Copy the records below word for word, omitting the pictures.

:: Data excerpts

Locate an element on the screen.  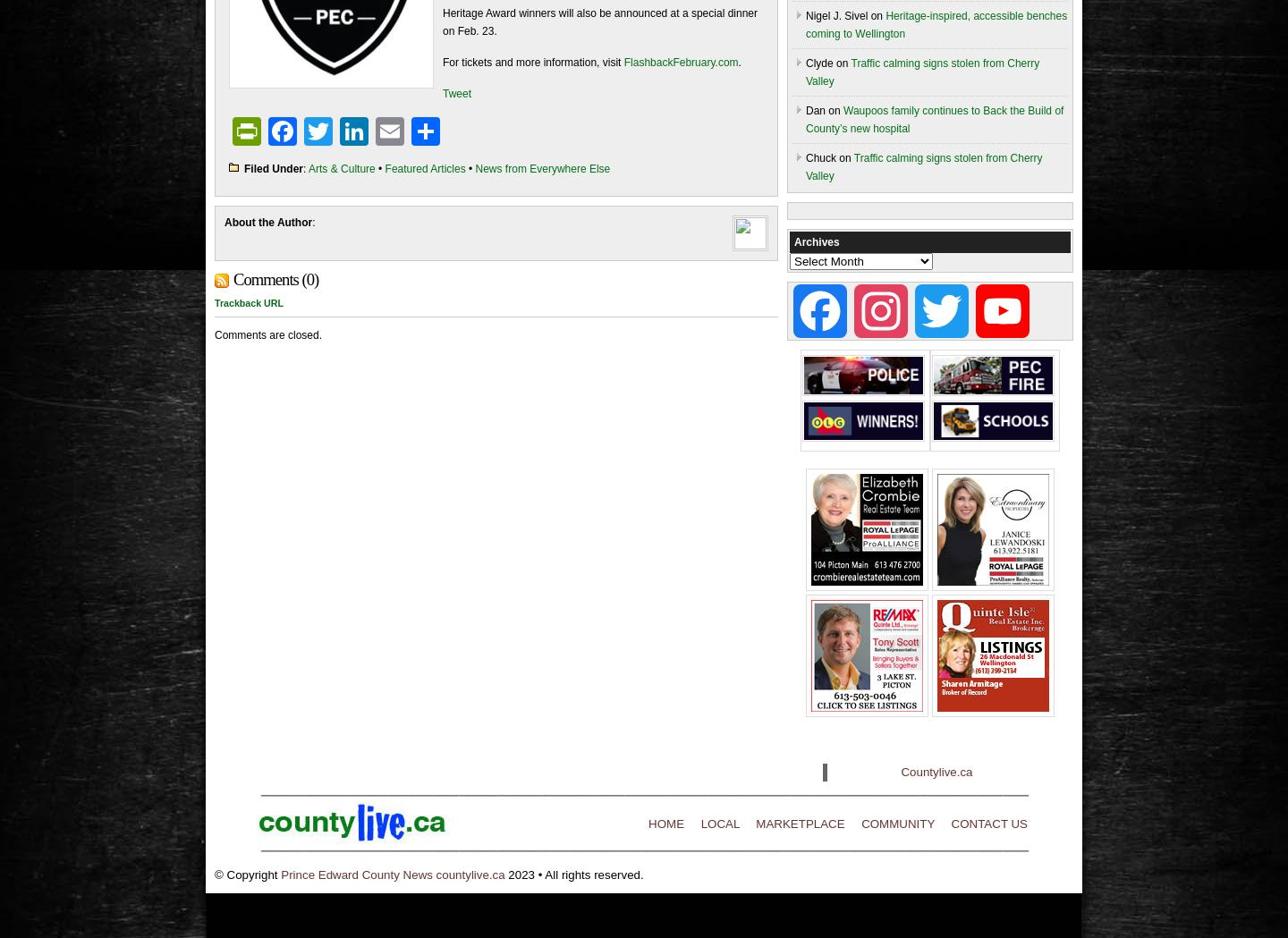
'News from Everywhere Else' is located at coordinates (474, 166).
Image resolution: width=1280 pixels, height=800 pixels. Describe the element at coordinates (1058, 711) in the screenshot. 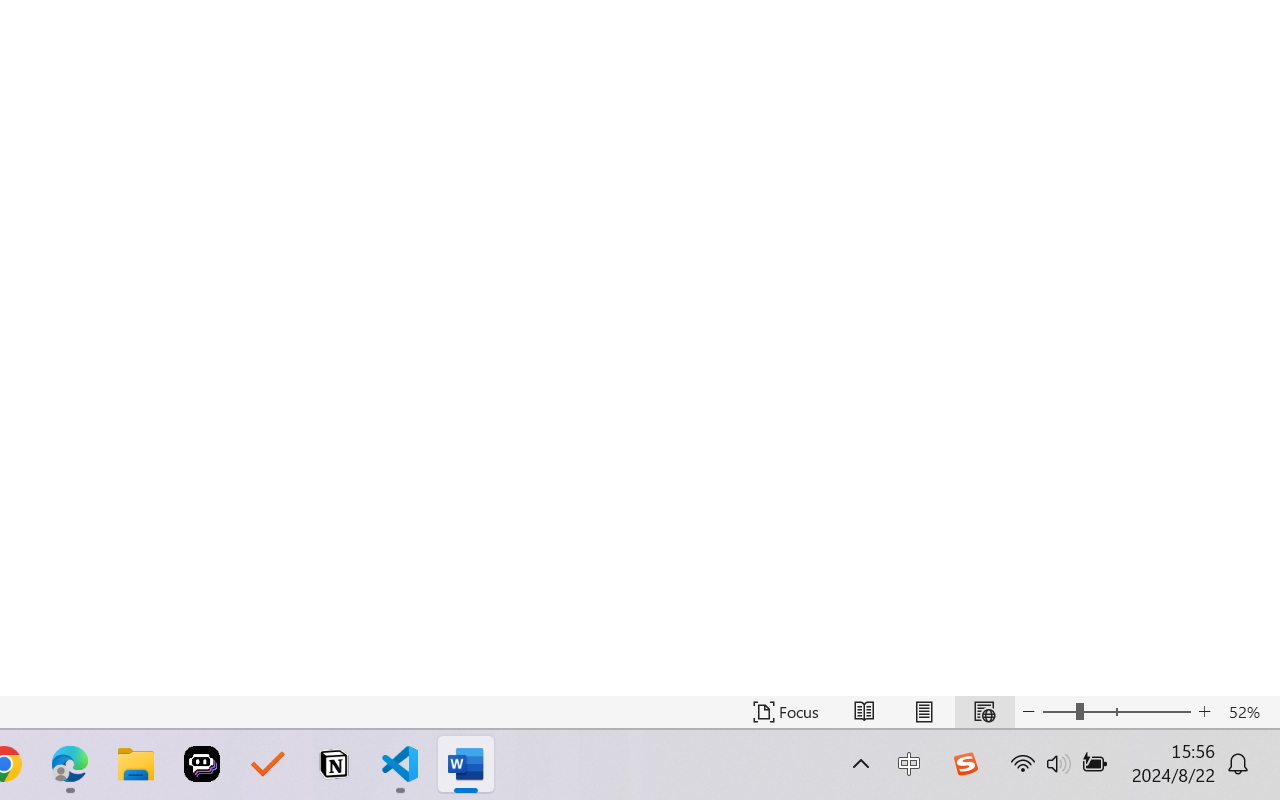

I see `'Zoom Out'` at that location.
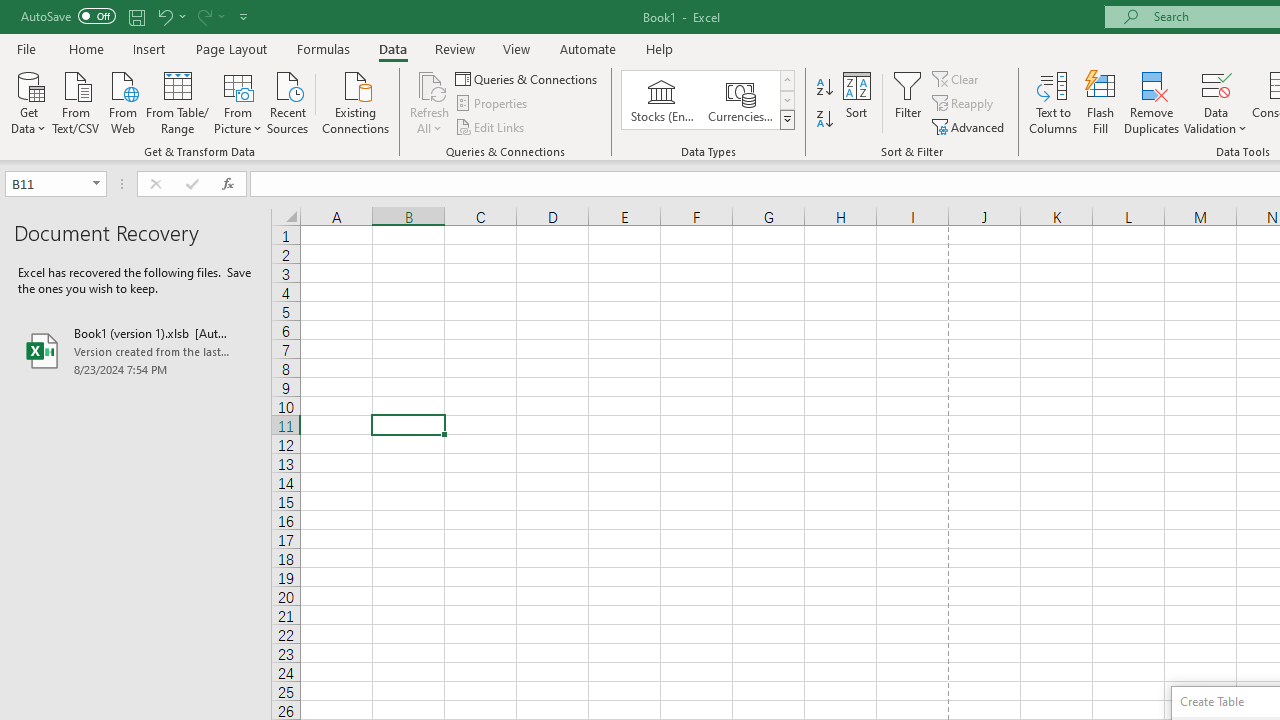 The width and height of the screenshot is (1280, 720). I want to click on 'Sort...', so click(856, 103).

::::

* _Reply_
Locate an element on the screen.  
'News from Everywhere Else' is located at coordinates (474, 166).
Image resolution: width=1280 pixels, height=800 pixels. Describe the element at coordinates (1058, 711) in the screenshot. 

I see `'Zoom Out'` at that location.
 The width and height of the screenshot is (1280, 720). I want to click on 'Sort...', so click(856, 103).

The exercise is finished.